L’état beaucoup moins avancé du blé et de l’épeautre, qui les préserva de la grêle, fait comprendre comment les sauterelles, dans la plaie suivante, trouvèrent encore quelque chose à ravager.

32 mais le froment et l’épeautre n’avaient pas été frappés, parce qu’ils sont tardifs. 33 Et Moïse, quittant Pharaon, sortit de la ville et étendit ses mains vers l’Éternel, et le tonnerre et la grêle cessèrent et la pluie ne tomba plus. 34 Et Pharaon vit que la pluie, la grêle et le tonnerre avaient cessé, et il recommença à pécher et il appesantit son cœur, tant lui que ses serviteurs.

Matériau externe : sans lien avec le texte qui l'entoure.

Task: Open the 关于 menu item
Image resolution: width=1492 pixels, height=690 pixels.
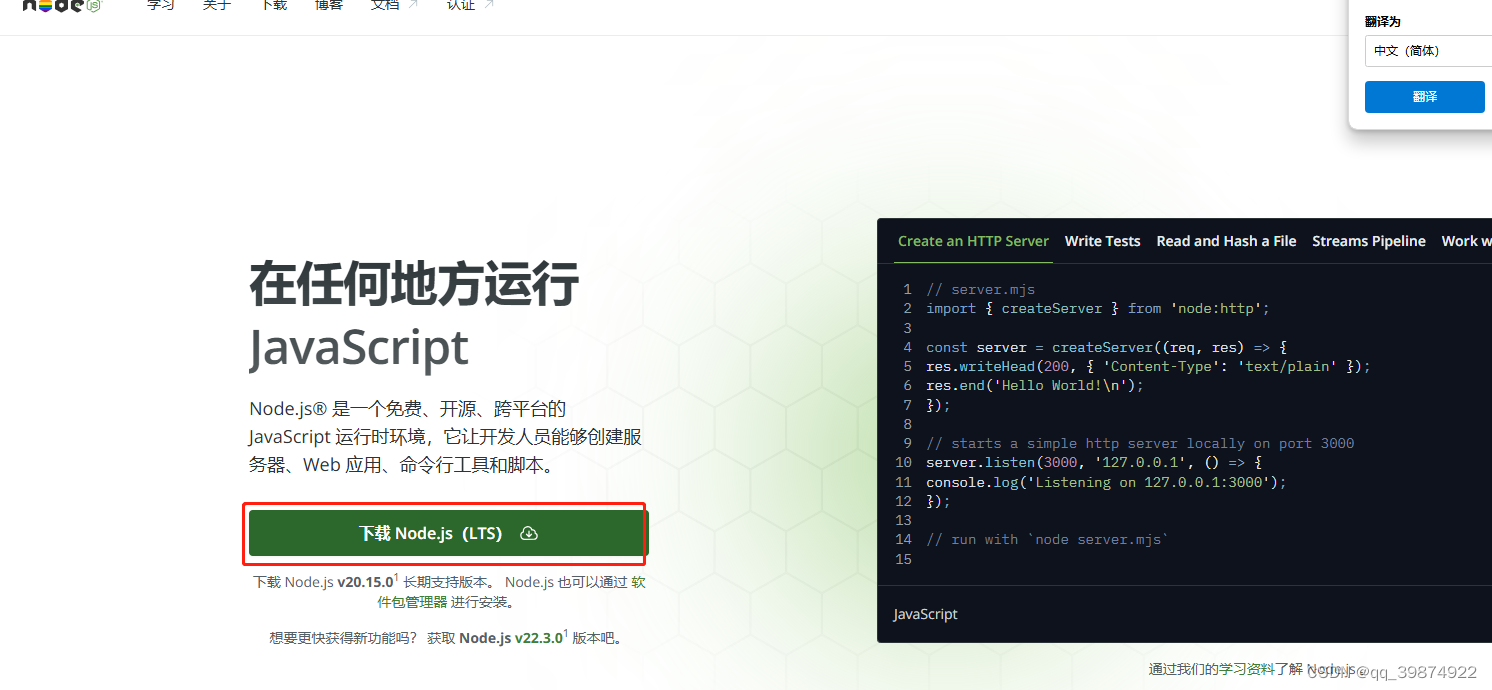Action: coord(217,7)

À la fin de la plaie précédente, verset 12, était rapporté pour la première fois l’acte de l’Éternel par lequel il endurcit Pharaon (voir note Exode 4.21). On voit par ce qui est dit au verset 34 que cet endurcissement provenant de Dieu n’avait pas encore ôté toute liberté à Pharaon, puisque lui-même appesantit encore son cœur ; il étouffe la dernière lueur de sagesse qui restait en lui.

35 Et le cœur de Pharaon s’endurcit, et il ne laissa pas aller les fils d’Israël, selon que l’Éternel l’avait annoncé par Moïse.